What is required →
Copy each line from the data that has the word "width" in it.

Supplied entries →
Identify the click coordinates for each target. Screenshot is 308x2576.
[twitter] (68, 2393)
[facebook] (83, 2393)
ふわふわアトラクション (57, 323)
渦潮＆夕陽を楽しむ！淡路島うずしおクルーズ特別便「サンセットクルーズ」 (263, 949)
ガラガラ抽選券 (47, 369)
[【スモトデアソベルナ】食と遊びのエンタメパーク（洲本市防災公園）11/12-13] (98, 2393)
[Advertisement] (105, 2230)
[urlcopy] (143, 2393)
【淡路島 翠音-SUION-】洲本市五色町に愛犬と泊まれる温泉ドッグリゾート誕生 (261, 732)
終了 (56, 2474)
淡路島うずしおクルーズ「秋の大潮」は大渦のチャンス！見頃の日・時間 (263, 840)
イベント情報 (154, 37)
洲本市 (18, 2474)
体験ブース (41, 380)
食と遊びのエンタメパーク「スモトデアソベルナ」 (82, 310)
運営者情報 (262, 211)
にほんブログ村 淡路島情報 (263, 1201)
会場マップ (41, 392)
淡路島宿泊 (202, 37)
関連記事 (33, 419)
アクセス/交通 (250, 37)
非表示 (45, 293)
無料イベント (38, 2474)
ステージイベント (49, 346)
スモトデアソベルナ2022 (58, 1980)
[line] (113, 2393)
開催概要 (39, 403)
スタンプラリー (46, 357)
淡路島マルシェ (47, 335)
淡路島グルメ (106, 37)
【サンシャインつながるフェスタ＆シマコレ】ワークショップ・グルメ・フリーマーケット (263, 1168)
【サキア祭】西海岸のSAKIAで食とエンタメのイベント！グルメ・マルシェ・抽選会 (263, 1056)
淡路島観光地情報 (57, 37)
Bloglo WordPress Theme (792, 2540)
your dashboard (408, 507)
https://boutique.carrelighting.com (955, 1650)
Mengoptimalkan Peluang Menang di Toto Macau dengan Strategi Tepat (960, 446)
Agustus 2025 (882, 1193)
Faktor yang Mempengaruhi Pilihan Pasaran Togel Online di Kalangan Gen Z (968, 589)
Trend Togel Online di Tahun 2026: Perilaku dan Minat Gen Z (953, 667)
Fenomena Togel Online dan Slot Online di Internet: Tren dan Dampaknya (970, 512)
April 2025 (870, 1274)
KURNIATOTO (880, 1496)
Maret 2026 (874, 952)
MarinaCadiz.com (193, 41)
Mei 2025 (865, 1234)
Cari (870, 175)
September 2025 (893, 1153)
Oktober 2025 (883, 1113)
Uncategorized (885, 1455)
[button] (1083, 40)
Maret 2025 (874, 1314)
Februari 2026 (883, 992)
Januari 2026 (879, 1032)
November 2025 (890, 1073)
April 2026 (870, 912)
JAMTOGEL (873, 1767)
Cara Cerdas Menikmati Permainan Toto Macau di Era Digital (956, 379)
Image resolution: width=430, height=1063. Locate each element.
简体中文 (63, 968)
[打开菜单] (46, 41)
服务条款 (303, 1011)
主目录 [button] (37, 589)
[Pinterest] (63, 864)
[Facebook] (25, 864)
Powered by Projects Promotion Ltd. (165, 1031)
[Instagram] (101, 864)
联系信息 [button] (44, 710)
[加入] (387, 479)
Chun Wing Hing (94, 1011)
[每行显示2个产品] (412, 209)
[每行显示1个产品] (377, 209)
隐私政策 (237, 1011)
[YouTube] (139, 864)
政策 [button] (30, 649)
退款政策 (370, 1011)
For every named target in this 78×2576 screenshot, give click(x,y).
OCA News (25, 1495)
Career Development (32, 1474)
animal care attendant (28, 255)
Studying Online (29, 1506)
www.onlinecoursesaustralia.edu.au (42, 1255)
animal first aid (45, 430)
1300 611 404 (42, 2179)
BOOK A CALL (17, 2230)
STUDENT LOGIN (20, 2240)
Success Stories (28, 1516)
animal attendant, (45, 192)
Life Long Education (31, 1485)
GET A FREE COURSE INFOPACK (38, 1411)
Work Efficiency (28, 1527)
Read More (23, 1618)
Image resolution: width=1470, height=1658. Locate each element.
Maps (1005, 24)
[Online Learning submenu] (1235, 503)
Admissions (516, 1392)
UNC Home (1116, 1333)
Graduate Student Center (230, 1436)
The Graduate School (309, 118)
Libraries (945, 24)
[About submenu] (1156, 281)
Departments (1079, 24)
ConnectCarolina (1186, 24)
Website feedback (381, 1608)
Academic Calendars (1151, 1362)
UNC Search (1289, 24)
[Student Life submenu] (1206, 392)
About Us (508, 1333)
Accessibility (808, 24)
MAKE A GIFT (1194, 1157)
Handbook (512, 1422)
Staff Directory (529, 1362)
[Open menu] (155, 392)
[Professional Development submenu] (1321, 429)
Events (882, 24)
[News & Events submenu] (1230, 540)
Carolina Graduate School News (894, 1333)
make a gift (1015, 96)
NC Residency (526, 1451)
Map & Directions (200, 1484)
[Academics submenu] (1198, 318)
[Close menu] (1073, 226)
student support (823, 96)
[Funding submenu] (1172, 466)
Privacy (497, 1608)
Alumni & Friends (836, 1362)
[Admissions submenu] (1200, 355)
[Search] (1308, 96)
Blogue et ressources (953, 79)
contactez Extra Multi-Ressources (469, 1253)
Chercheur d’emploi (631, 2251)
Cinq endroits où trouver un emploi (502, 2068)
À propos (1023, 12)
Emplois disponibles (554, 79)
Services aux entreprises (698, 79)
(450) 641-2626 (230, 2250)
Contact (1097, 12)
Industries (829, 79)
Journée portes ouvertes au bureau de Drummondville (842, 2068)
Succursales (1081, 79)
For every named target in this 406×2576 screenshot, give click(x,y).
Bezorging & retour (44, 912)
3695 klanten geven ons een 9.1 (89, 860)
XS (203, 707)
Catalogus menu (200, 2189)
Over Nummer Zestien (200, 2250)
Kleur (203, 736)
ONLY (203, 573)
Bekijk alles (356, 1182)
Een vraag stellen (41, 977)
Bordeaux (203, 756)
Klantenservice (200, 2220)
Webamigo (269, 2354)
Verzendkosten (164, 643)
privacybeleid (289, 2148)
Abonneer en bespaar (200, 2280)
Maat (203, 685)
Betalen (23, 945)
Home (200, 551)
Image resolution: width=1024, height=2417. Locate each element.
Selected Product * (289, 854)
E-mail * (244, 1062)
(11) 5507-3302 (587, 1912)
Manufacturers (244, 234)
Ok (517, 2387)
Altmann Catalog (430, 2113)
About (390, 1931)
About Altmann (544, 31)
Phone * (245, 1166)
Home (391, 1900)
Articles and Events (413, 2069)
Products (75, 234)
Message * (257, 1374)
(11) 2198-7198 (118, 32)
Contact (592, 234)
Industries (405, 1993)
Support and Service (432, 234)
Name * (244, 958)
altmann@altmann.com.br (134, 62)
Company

Exercise output →
Image resolution: width=430, height=1063. Locate each element.
Image resolution: width=1470, height=1658. Locate each element.
Image resolution: width=1024, height=2417. Locate each element.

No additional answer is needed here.